Задания к тексту -
[1] Какое звание было досрочно присвоено Александру, согласно тексту?
[2] Продолжите текст о фронтовых буднях братьев, начав сразу после его последнего предложения.

---- Текст

А Александр в первый день войны явился в городской военкомат Мценска и, будучи назначен военкомом старшим команды призванных резервистов, пешком направился к месту формирования – в город Елец. Команду он привел по назначению. Как курсанту военного училища ему досрочно было присвоено звание младшего лейтенанта, в формировавшейся части он был назначен на должность командира взвода.
О своих боевых буднях братья рассказывали мне уже после войны. Рассказывали скупо, без каких-либо претензий на личные заслуги и тем более на свою исключительную роль. Вот, например, как рассказывал Александр о событиях на Северо-Западном фронте летом 1942 года.

--------
---- Перечень данных

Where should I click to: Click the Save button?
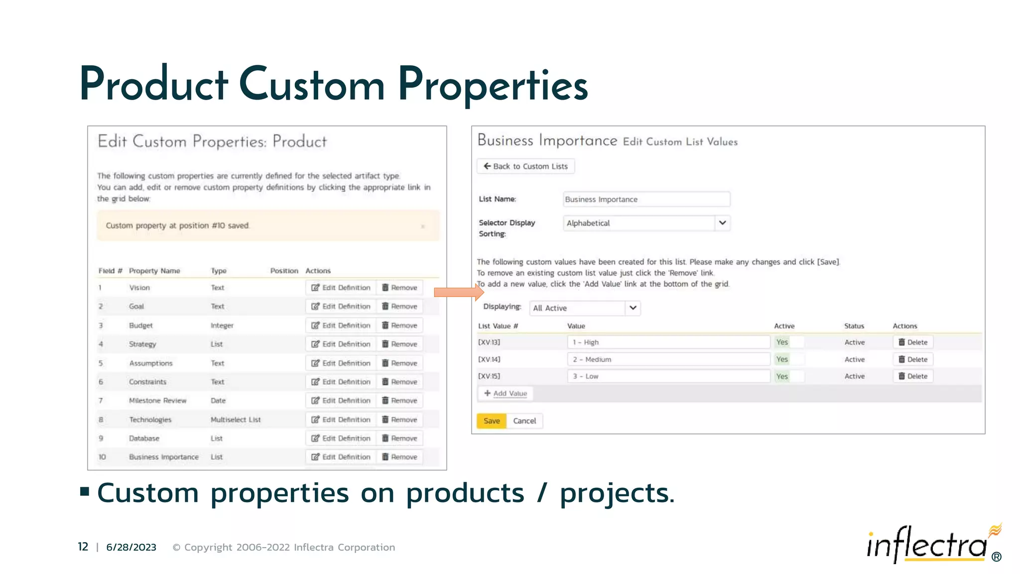pos(491,421)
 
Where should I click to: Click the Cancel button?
pos(524,421)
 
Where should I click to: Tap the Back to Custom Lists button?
pos(525,166)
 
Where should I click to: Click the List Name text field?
pos(646,199)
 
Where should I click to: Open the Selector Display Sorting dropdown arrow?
pos(722,223)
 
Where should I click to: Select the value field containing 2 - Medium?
pos(668,359)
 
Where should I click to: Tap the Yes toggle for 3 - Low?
pos(788,376)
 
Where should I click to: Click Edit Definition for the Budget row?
pos(341,325)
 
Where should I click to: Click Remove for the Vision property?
pos(399,287)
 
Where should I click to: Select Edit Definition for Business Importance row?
pos(341,457)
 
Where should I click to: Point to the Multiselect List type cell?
pos(236,420)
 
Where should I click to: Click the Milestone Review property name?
pos(157,401)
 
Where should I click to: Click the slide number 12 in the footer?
pos(83,547)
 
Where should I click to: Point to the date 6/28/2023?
pos(131,547)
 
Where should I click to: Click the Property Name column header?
pos(154,271)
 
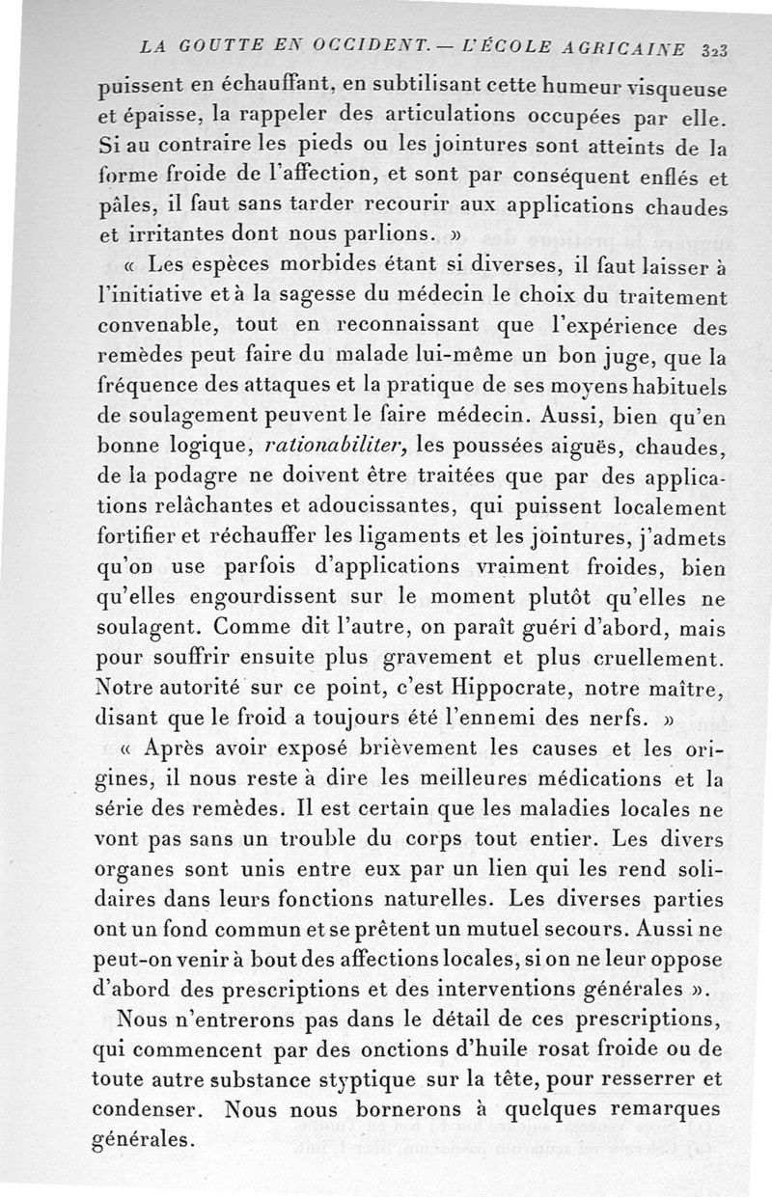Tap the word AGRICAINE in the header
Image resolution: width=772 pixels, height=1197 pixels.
[x=625, y=46]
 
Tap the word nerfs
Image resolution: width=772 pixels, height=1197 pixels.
[x=619, y=721]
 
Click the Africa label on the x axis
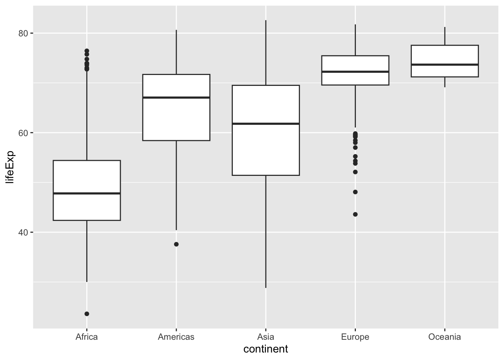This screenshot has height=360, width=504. pos(87,337)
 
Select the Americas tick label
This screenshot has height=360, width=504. pos(176,337)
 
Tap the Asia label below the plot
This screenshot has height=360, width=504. pos(266,337)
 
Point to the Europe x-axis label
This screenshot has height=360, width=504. pos(355,337)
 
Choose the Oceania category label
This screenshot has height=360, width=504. pos(444,337)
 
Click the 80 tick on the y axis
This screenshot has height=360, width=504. pos(24,33)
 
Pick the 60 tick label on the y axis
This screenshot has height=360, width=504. pos(24,133)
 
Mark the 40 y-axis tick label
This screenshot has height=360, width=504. pos(24,232)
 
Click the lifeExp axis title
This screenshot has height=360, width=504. pos(10,167)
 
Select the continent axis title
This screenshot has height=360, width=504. pos(266,349)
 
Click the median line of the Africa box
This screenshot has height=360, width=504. pos(87,193)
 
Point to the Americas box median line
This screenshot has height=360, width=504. pos(176,98)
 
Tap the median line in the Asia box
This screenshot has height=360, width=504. pos(266,123)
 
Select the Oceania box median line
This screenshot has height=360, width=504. pos(444,64)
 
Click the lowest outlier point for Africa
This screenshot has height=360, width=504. pos(87,314)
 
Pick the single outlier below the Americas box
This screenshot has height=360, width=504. pos(176,244)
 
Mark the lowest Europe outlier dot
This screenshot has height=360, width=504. pos(355,214)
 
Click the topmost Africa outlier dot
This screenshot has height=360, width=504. pos(87,51)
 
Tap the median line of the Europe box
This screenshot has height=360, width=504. pos(355,72)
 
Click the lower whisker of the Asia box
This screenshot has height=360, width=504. pos(266,232)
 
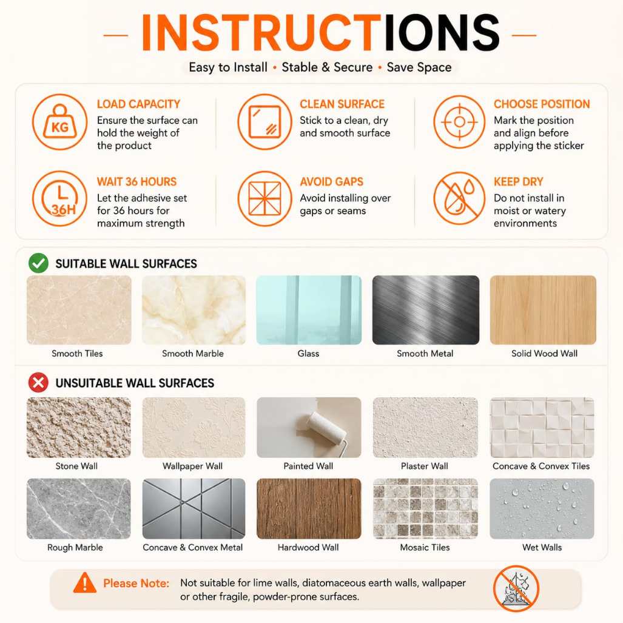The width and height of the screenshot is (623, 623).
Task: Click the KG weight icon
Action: point(59,121)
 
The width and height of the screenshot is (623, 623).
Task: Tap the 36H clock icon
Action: point(59,198)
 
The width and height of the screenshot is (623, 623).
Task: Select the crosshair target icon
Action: point(459,121)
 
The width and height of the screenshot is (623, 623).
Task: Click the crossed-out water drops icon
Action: point(459,198)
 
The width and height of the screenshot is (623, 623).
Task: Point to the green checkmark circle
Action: point(39,263)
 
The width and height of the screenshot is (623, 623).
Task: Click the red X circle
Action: point(39,383)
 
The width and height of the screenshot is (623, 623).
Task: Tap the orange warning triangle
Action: point(85,583)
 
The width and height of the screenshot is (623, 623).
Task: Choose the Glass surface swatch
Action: point(309,310)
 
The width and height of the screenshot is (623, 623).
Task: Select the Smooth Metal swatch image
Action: point(425,310)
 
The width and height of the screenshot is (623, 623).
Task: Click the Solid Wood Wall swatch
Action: point(543,310)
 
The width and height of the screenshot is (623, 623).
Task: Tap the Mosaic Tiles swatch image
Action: point(425,508)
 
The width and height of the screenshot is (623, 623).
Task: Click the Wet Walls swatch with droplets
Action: point(542,508)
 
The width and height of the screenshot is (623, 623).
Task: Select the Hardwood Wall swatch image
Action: point(309,508)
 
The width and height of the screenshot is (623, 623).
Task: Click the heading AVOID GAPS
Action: point(331,181)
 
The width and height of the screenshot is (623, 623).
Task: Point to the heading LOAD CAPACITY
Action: point(139,104)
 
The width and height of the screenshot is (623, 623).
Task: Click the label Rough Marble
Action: point(75,547)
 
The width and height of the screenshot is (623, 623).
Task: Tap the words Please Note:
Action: point(136,583)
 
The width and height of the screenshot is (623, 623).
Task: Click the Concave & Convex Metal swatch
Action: point(194,508)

--------

Ответы на задания -
[1] Звание младшего лейтенанта.

[2]
После зимних боев под Москвой и под Тихвином он со своей частью оказался во второй ударной армии генерала Власова. Летом 1942 года судьба привела его в самый эпицентр разыгравшейся трагедии – в Мясной бор. Он командовал взводом в роте, охранявшей штаб дивизии. Какой дивизии, я не запомнил. Потерявшие между собой связь части этой дивизии были вынуждены действовать самостоятельно. Рота вместе со штабом дивизии пыталась выйти из окружения. Однажды между командирами возник спор, как и куда идти дальше. Никто из них не знал теперь, где находится фронт. Кругом были болота. Брат предложил свой вариант. С ним не согласились, но препятствовать его действиям не стали. Забрав знамя дивизии и, как это описывали в книгах и кинофильмах, спрятав его под гимнастеркой, младший лейтенант повел свой взвод в угаданном им направлении и вышел к своим. Его доставили вместе со знаменем в оперативный отдел дивизии, на участке, где они вышли из окружения. Взводу дали отдохнуть, а затем командира спросили, может ли он снова вернуться к штабу своей окруженной дивизии и передать приказ на совместные действия по выводу остатков дивизии из окружения. Младший лейтенант согласился и пошел обратно болотами в котел. Дошел. Доставил приказ. А потом, как закончил мой брат,– «штаб дивизии с остатками своих подразделений вышел из окружения, а меня наградили орденом Красной Звезды».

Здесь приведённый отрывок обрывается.